Temperature creeping up on one cell? Charge current drops. Pack temperature rising broadly? The cooling loop, including pump, chiller, and coolant circuit, ramps up its output. A cell voltage that sags faster than the model predicts under load suggests elevated resistance, possibly lithium plating on the anode. The BMS flags it, pulls back its discharge contribution, and writes the event to the diagnostic log. None of this requires driver input.
Cell Balancing: The Slow Problem That Becomes a Fast One
Thermal events get the headlines. Cell imbalance is the quieter problem that sets them up.
Active balancing moves charge between cells using small DC-DC converters, where higher cells feed lower ones during operation. Passive balancing takes the simpler route: burn the excess off as heat through a resistor. Active wins on efficiency. Passive wins on cost and simplicity. Neither is free because passive adds heat to a pack that’s already working to stay within temperature limits, and that’s its own problem.

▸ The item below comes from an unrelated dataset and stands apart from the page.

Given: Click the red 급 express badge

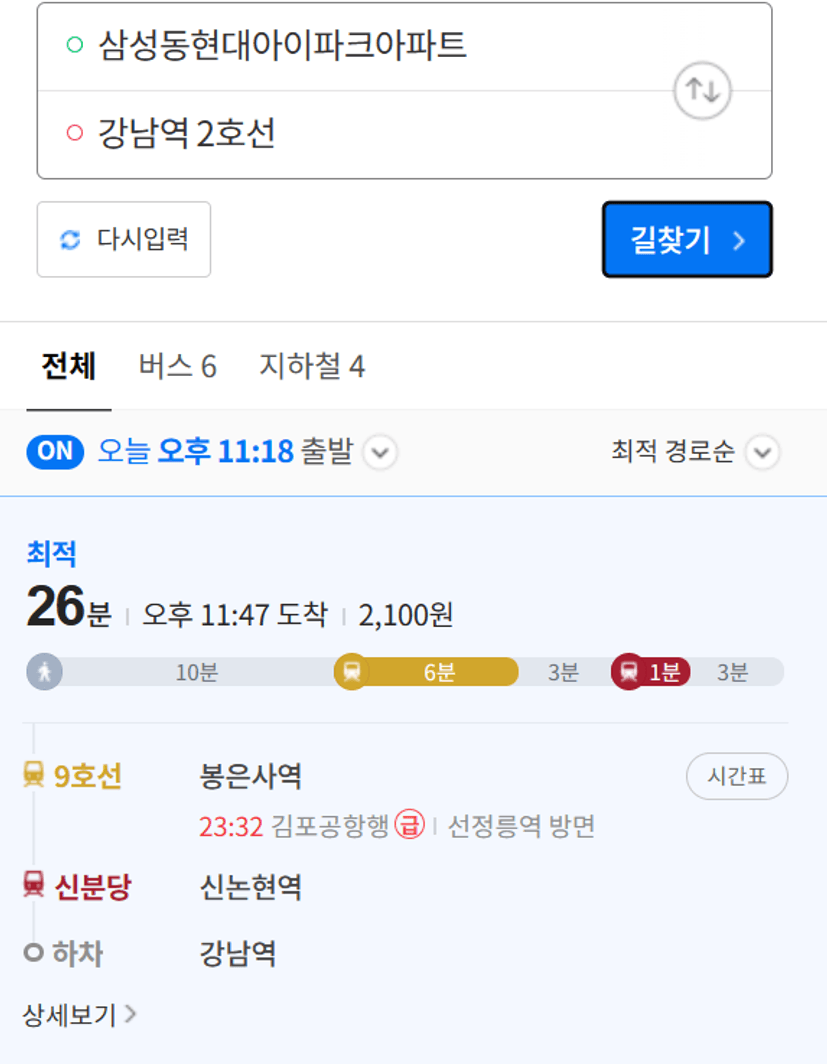Looking at the screenshot, I should (x=410, y=824).
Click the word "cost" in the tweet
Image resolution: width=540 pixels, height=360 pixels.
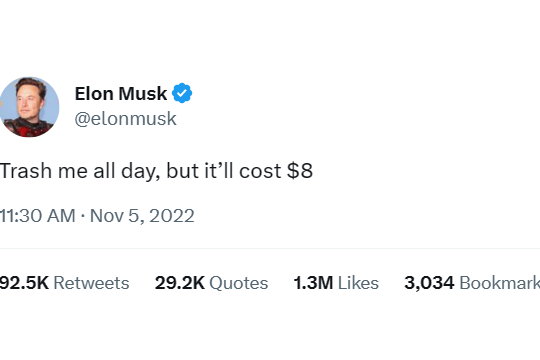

Either way, the goal is keeping cells within a tight voltage window, typically a few millivolts. A pack where all cells are balanced ages uniformly. A pack with persistent imbalance develops weak points. Under high discharge rates such as hard acceleration, those weak cells see disproportionate stress. Over time, they become the cells most likely to trigger a thermal event.

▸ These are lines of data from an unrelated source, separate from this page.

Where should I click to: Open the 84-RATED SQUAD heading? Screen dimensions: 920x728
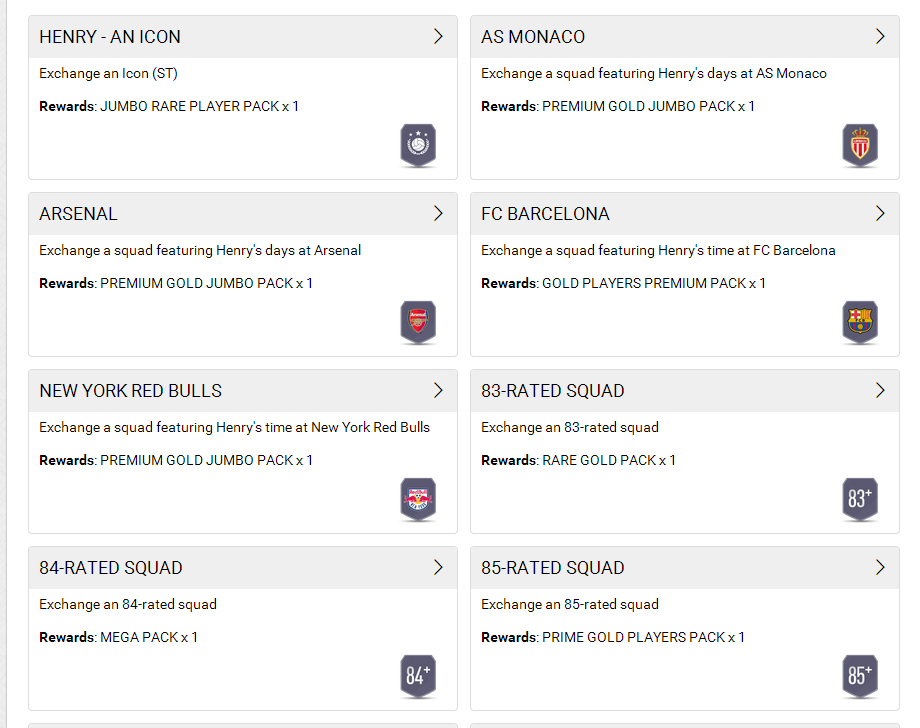click(111, 568)
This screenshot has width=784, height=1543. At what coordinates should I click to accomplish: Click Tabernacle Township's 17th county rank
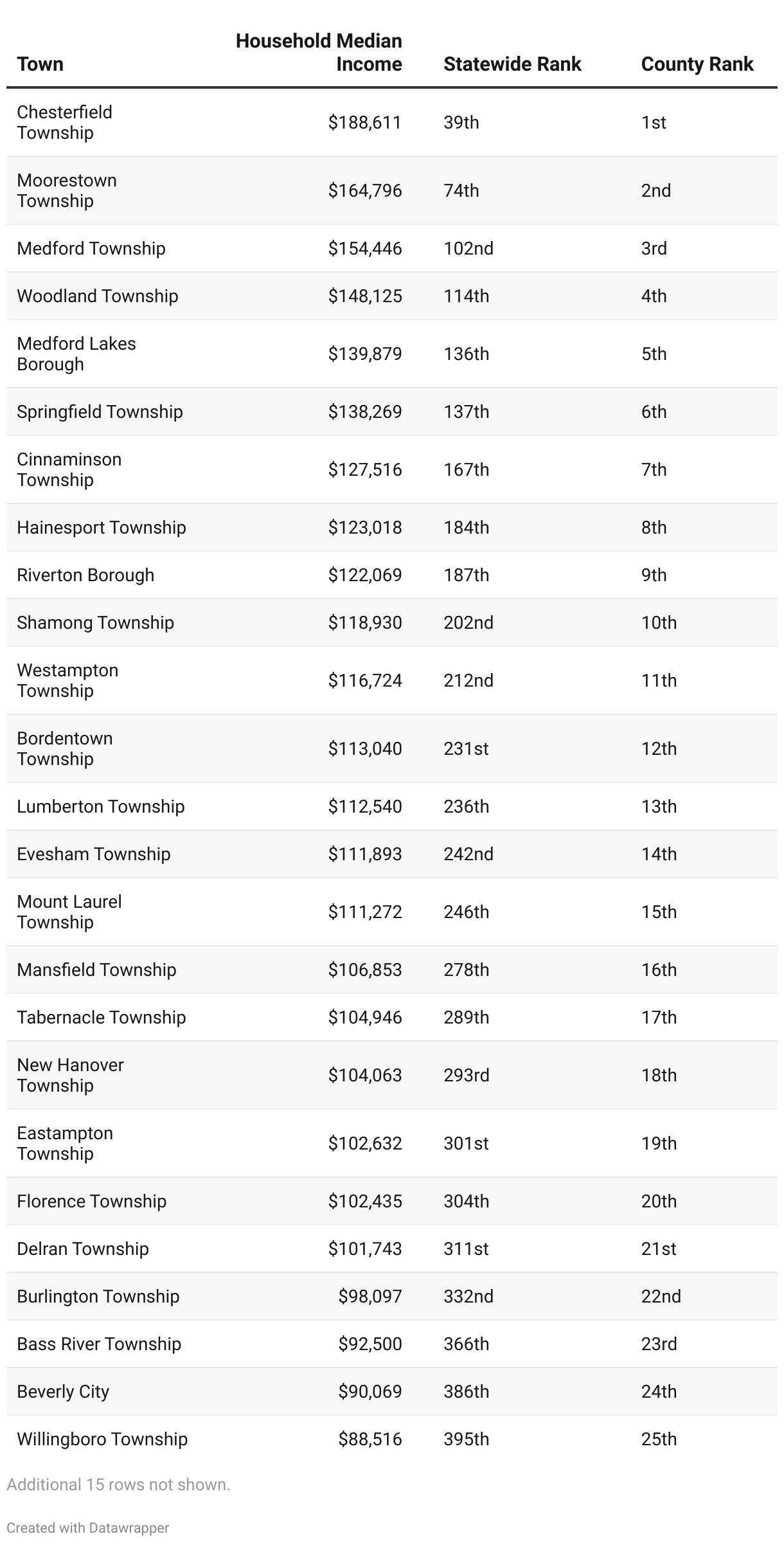659,1017
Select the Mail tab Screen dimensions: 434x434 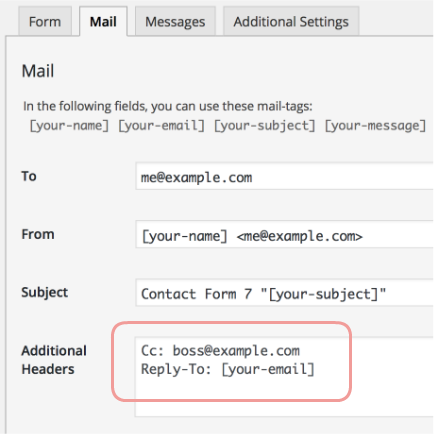click(103, 22)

State of Charge Is an Estimate, Not a Reading
One of the less obvious facts about battery management is that state of charge, the percentage figure on the dashboard, is never directly measured. There’s no fuel gauge in a lithium cell. Voltage correlates loosely with charge state, but the relationship shifts with temperature, age, and discharge rate.

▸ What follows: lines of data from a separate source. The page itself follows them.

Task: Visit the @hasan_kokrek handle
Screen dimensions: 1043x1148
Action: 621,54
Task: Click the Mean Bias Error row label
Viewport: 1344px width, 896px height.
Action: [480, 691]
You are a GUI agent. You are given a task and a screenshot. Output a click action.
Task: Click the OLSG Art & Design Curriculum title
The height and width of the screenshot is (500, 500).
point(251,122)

BMS algorithms estimate state of charge using a combination of voltage, current integration via coulomb counting, and model-based correction filters like extended Kalman filters. The accuracy of that estimate determines whether the system charges to a safe ceiling, discharges to a safe floor, and correctly predicts remaining range. Get the estimate wrong and the pack either gets underused or pushed past its safe limits.
According to a review published in the journal Energies, state of charge estimation accuracy remains one of the most active research areas in BMS development, directly affecting both battery longevity and safety margins in real-world EV operation.
Why BMS Design Is the Real Safety Frontier
Cell chemistry gets most of the research attention. Solid-state cells, silicon anodes, sodium-ion chemistry: the research pipeline is full. Every few months there’s a new announcement about a breakthrough cell technology that will make today’s lithium-ion packs obsolete. Maybe. But none of that changes the fact that the cars on the road right now are running on existing cells, and those cells are only as safe as the software and hardware watching over them.
A well-designed battery management system doesn’t prevent thermal runaway by making cells that don’t fail. It prevents it by catching the early signals. A cell running 3°C hotter than its neighbours. A voltage that drops 20 mV faster than the model predicts. Acting on those signals before the feedback loop starts is not a passive safety feature. It’s continuous, real-time engineering running silently in the background every time the car moves.